Primary LanguageRuby

emojitrack-feeder

This consumes the Twitter streaming API, processing and feeding the Redis instance for the rest of Emojitracker.

Development Setup

  1. Make sure you have Ruby 2.1.x installed.

  2. Get the repository and basic dependencies going:

    git clone mroth/emojitrack-feeder
    cd emojitrack-feeder
    bundle install --without=production
    
  3. Copy .env-sample to .env and configure required variables.

  4. Make sure you have Redis installed and running. The rules in lib/config.rb currently dictate the order a redis server instance is looked for.

  5. Run all processes via foreman start or forego start (depending on which you have installed).

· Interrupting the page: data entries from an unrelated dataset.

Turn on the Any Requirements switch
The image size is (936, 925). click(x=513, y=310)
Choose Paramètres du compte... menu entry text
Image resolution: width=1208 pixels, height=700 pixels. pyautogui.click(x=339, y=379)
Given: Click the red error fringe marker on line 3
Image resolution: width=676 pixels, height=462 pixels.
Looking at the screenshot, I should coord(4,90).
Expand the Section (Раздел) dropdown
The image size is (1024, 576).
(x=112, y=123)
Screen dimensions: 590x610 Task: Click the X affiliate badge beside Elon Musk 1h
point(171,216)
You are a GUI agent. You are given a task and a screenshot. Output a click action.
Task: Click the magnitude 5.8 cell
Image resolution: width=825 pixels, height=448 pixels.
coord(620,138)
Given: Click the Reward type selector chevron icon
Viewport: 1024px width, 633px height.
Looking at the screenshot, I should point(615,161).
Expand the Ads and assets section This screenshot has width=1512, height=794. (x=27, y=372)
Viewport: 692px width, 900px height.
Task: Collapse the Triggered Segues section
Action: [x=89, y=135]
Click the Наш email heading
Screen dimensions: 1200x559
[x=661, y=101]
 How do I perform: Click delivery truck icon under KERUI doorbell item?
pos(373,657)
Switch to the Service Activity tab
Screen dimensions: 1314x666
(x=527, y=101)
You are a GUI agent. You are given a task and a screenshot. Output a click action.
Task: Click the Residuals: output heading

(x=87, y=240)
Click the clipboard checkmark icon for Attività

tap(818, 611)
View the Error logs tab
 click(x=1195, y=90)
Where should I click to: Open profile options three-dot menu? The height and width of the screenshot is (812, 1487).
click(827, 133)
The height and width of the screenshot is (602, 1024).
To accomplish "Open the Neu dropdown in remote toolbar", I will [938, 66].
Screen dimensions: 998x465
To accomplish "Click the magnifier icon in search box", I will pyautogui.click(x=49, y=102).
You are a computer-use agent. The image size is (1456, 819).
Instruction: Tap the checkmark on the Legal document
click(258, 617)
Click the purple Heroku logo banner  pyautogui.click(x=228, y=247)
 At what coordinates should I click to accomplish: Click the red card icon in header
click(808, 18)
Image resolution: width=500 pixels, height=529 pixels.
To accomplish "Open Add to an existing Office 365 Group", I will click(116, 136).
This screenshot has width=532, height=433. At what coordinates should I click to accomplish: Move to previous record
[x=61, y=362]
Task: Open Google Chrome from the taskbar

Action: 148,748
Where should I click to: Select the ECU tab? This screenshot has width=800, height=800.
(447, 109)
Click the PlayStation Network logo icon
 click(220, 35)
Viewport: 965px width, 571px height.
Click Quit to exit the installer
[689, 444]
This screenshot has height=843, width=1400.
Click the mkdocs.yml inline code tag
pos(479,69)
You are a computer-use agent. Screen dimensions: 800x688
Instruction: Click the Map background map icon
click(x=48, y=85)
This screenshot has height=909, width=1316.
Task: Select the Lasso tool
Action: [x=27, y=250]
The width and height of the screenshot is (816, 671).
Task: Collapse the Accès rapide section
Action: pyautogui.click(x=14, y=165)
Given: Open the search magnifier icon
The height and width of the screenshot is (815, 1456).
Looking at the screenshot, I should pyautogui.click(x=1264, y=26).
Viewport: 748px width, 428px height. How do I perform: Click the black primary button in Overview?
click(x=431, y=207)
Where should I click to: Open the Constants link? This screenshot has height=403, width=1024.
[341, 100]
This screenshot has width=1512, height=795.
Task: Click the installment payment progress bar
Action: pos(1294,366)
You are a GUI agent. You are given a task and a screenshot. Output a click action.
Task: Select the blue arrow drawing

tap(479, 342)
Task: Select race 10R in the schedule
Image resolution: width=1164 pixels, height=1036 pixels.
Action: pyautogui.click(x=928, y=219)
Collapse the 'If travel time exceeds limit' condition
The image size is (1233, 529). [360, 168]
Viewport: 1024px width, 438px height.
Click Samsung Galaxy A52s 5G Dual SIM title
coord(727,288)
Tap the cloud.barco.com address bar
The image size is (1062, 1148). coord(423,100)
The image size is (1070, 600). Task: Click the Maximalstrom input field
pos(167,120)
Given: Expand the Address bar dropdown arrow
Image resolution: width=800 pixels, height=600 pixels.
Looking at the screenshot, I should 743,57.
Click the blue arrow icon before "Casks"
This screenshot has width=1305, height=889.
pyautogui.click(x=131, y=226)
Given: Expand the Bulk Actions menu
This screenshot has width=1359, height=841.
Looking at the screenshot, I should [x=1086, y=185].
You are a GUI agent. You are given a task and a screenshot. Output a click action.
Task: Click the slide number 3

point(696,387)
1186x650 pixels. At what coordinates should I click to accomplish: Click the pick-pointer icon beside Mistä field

Be sure to note that while the processing power is fairly managable, the feeder component of emojitrack requires on it's own about 1MB/s of downstream bandwith, and ~250KB/s of upstream. You can use the MAX_TERMS environment variable to process less emoji chars if you don't have the bandwidth where you are.

Note, DO NOT run the feeder process with REDIS_URL configured to the production server, ever.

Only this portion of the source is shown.